Рабочее задание:
Ответьте по тексту о Шадре и Куприне на три вопроса.
1. Какой из бахчисарайских пейзажей Куприна Шадр любил особенно?
2. На каких законах, по словам Куприна, он строил свою картину?
3. Какой музыкальный инструмент Куприн построил своими руками?

Выбранный текст:
* * * * *

Гнев в его лице сплетается с надеждой. Страстно и горько осуждая окружающую его действительность, он вглядывается в даль, туда, где должна блеснуть нетерпеливо ожидаемая «заря пленительного счастья».
С заинтересованным вниманием наблюдает за его работой Александр Васильевич Куприн — последние месяцы жизни Шадра были озарены дружбой с этим замечательным художником.
Шадр высоко ценил мастерство Куприна, строгую конструктивность его картин, присущее ему удивительное чувство ритма, его умение, построив картину в строгой системе цветовых зон, включить в нее живой, непосредственный, «взятый в упор» свет. «Очень точная мера творческого и жизненного начал». Он любил бахчисарайские пейзажи Куприна, особенно «Тополя»: расположенные ритмичными купами, они рвались к небу, как гейзеры, соединяя в своем стремлении вверх параллели земли, гор, небесного горизонта. «В пейзаже Куприна — душа Крыма; и его зрительное восприятие и его осмысление».
Нравились Шадру и «бубновалетовские» натюрморты Куприна — букеты искусственных цветов, нравились объемностью, точностью форм. Куприн объяснял, что это была его школа: сорванный цветок или плод, в сущности, никогда не бывает натюрмортом, он и умирая живет. Изучать форму можно только на искусственном.
Потом пришла пора изучения цвета; Куприн компоновал заранее окрашенные и вырезанные плоскости, работал, по собственному выражению, «как маляр», «собирая цвета, распыленные импрессионизмом».
Картина должна излучать «вложенную в нее энергию», быть композиционным синтезом размышлений, виденья и уменья художника. «Я строю свою картину на законах контрапункта», — говорил он, и эта фраза была не случайной. Куприн с детства любил и знал музыку, хорошо играл на рояле и даже построил своими руками сорокадевятитрубный орган.

* * * * *

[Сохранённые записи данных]
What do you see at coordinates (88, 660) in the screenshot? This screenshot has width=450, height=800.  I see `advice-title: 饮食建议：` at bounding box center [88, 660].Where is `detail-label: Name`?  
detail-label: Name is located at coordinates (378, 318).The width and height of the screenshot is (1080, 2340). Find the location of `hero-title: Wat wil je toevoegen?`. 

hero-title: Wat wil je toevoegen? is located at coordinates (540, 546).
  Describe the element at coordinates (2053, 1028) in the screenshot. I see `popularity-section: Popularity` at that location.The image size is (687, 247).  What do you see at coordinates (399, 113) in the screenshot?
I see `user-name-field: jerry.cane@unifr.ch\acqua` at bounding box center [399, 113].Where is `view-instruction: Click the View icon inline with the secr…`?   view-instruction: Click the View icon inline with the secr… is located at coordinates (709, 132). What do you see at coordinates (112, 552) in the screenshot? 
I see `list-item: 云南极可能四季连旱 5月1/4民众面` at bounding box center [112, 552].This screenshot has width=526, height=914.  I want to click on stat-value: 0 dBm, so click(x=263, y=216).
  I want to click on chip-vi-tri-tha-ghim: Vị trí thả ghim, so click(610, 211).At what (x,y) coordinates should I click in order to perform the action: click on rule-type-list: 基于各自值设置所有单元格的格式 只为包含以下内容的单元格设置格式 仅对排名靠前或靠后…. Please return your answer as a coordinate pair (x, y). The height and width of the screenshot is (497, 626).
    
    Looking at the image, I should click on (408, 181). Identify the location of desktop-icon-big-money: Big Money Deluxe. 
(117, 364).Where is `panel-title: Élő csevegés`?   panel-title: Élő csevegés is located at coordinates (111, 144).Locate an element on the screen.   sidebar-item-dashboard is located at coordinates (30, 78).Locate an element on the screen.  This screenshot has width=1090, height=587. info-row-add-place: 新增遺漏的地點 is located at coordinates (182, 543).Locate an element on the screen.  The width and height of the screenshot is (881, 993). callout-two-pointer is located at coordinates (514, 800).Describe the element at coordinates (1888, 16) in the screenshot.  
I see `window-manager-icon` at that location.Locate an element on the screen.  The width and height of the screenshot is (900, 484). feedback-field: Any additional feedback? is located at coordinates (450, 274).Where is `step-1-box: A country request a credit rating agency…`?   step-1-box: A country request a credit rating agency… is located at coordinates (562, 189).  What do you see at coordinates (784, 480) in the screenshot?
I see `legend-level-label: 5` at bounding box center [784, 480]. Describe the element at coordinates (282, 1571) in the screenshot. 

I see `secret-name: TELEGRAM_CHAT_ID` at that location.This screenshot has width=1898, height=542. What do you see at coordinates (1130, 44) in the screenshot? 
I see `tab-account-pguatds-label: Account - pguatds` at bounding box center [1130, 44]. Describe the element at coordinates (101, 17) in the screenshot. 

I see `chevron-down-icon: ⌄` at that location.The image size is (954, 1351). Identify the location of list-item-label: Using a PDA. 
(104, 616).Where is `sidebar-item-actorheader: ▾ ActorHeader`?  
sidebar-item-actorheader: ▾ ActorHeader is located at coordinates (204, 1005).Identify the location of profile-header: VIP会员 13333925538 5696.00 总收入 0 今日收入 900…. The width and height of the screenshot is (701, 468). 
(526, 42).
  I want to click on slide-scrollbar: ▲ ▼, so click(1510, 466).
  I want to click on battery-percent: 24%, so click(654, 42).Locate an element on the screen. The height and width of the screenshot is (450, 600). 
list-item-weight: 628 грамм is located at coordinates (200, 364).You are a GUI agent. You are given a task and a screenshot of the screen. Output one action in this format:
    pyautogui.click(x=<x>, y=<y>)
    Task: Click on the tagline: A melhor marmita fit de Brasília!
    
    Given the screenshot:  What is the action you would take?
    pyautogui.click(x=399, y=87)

* * * * *

Результат задания:
1. «Тополя».
2. На законах контрапункта.
3. Сорокадевятитрубный орган.